Most states have some sort of prepaid college program.  For instance in Florida we have Florida Prepaid College.  Florida Prepaid allows the purchaser to lock in the cost of a college education at today’s prices for tomorrow’s education.  The cost of these plans are based on the age of the beneficiary.  For instance let’s say you want to purchase a prepaid plan for you daughter that is three years old and your son that is six years old.  The cost of the plan will be more for the six year old because he is closer to college age than is your daughter.  Then there are different plans you can purchase.  For instance, in Florida you can purchase a plan that will pay for two years of Community College and then two years of a University education.  You can purchase two years of just Community College.  You can purchase four years at a University.  You can also purchase a dorm plan, meal plans, the list is endless.

Aside from prepaid plans there are Section 529 Plans, named after IRC §529.  A 529 plan is a college savings plan whereby you contribute after tax money to the plan, up to $250,000 in a lifetime.  The money in the plan is invested in pretty much anything that you want to invest in.  The money grows tax free, and when it is taken out of the plan, provided that it is used for post-secondary education purposes, then the earnings are tax free.  A 529 Plan is owned by the person that opens the plan.  For instance Jim opens a 529 Plan for his son Tom.  Jim would own the plan and Tom would be the beneficiary.  If Tom decides not to go to college, Jim can transfer the plan to anyone in his immediate family or even a first cousin for college.  If there is no one to transfer the plan to, Jim can take the money out and use it for anything, but it would be taxable to Jim.

There are Coverdell Education IRAs.  A Coverdell ESA is a trust or custodial account created or organized in the United States only for the purpose of paying the qualified education expenses of the Designated beneficiary (defined later) of the account.  When the account is established, the designated beneficiary must be under age 18 or a special needs beneficiary.  To be treated as a Coverdell ESA, the account must be designated as a Coverdell ESA when it is created.  The document creating and governing the account must be in writing and must satisfy the following requirements.

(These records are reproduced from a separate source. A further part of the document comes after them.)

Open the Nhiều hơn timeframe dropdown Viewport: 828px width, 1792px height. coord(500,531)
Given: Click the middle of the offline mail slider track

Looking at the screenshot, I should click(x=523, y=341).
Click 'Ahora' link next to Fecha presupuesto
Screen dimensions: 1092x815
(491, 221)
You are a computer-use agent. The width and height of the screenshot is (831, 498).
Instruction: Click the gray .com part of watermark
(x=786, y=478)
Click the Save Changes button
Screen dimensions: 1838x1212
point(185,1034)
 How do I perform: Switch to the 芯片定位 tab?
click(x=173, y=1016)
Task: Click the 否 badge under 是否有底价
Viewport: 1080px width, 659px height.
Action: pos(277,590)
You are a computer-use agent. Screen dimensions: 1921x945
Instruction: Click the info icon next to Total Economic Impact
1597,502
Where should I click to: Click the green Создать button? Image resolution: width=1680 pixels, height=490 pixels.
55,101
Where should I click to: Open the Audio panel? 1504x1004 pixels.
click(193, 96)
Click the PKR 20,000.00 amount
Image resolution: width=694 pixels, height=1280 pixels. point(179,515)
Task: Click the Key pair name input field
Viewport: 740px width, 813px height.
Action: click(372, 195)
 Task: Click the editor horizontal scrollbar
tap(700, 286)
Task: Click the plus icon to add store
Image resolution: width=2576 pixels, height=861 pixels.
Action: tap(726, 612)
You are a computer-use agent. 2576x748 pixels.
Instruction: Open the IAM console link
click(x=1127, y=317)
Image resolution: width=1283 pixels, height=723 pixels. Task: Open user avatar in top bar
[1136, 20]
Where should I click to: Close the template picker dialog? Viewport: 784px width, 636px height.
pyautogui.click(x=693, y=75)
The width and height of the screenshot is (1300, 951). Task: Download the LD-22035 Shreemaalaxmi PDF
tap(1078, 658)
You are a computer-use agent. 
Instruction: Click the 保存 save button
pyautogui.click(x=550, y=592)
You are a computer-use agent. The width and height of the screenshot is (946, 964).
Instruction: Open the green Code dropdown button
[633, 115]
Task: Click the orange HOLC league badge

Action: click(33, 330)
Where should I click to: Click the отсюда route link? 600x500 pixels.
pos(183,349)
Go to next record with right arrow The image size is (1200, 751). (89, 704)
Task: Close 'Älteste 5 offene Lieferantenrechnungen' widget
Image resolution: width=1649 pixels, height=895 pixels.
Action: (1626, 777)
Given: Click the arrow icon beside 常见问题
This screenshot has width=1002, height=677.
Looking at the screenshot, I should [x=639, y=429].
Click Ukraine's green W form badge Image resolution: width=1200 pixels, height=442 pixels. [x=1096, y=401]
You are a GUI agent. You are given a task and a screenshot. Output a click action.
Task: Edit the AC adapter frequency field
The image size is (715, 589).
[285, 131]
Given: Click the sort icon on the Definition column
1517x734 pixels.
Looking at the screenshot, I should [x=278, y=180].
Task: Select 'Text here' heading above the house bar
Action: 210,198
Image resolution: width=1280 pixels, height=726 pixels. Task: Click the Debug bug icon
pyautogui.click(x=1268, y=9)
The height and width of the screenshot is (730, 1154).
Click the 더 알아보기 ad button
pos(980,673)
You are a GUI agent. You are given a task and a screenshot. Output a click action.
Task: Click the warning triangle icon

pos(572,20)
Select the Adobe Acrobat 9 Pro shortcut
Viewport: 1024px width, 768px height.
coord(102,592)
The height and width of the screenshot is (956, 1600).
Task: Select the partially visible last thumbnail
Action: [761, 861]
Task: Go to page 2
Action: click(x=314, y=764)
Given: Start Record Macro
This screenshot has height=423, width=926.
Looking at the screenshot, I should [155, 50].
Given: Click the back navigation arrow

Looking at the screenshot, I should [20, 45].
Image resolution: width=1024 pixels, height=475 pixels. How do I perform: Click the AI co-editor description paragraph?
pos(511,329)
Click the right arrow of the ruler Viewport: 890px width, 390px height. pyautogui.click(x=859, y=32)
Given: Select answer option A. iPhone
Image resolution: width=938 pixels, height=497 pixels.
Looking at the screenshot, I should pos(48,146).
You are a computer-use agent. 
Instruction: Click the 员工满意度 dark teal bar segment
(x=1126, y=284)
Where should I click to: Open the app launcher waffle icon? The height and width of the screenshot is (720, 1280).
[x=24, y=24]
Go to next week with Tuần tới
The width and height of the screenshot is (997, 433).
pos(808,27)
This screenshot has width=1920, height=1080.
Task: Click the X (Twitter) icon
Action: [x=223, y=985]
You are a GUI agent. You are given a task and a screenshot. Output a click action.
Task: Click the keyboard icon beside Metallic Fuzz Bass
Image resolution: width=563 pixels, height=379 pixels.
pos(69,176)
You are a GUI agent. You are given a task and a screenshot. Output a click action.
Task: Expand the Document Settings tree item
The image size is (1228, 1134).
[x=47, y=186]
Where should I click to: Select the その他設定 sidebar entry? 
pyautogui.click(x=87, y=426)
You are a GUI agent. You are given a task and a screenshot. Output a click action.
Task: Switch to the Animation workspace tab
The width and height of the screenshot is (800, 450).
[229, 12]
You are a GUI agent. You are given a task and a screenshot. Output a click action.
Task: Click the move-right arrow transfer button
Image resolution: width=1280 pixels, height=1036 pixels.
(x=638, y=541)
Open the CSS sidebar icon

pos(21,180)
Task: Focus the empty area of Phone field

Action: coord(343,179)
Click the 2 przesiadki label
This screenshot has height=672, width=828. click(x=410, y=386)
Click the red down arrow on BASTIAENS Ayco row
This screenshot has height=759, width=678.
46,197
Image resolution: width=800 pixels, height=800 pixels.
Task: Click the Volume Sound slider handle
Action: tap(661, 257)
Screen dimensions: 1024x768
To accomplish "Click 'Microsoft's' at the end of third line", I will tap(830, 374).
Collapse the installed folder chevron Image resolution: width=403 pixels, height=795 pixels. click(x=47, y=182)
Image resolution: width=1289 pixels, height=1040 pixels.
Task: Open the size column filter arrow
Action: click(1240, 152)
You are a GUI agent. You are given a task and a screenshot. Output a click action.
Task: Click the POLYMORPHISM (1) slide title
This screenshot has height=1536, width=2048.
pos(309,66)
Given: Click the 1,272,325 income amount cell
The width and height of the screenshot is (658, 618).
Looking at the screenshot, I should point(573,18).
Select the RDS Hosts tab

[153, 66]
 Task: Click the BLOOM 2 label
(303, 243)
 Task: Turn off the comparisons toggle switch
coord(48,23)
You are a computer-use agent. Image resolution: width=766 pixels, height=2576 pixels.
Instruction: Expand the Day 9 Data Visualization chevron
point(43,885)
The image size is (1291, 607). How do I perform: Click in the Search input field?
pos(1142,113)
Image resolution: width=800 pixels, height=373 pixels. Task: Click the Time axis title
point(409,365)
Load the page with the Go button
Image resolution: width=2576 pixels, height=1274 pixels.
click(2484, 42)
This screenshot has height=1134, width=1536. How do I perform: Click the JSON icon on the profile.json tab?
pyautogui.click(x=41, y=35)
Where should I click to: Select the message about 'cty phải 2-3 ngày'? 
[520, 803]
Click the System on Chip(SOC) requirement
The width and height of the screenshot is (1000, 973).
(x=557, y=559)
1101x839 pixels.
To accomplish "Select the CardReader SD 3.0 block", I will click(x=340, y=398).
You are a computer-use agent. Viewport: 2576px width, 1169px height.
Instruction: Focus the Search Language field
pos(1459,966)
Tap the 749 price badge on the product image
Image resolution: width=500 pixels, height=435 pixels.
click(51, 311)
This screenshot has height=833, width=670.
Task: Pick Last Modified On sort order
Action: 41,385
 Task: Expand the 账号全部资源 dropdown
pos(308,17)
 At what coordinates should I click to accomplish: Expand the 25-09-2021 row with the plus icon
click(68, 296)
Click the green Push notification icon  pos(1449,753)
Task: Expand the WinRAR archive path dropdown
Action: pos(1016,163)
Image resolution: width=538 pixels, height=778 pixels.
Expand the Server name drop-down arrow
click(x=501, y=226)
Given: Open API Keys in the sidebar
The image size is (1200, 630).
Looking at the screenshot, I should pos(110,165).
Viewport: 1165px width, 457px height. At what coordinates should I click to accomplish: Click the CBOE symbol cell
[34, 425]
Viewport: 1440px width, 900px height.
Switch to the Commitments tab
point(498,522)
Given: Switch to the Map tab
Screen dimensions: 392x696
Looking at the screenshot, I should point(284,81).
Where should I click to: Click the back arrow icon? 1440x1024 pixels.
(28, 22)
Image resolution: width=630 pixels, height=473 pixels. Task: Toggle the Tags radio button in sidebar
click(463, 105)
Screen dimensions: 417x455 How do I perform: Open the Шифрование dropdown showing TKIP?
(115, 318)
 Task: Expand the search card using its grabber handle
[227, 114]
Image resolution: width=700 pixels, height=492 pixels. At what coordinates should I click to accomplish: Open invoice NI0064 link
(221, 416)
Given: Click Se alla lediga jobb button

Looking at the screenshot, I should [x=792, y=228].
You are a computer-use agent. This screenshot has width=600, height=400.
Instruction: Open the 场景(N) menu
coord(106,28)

  1. The trustee or custodian must be a bank or an entity approved by the IRS.

  2. The document must provide that the trustee or custodian can only accept a contribution that meets all of the following conditions.

  3. The contribution is in cash.

  4. The contribution is made before the beneficiary reaches age 18, unless the beneficiary is a special needs beneficiary.

  5. The contribution would not result in total contributions for the year (not including rollover contributions) being more than $2,000.

  6. Money in the account cannot be invested in life insurance contracts

  7. Money in the account cannot be combined with other property except in a common trust fund or common investment fund.

The balance in the account generally must be distributed within 30 days after the earlier of the following events.

  1. The beneficiary reaches age 30, unless the beneficiary is a special needs beneficiary.

  2. The beneficiary’s death.

Typically a Coverdell is used to pay for K-12 education, like private school.

If you are a business owner, and your kids are old enough to do light office work, put your kids to work.  Pay them a salary and contribute their pay check to college savings.  This would make your college savings program tax deductible.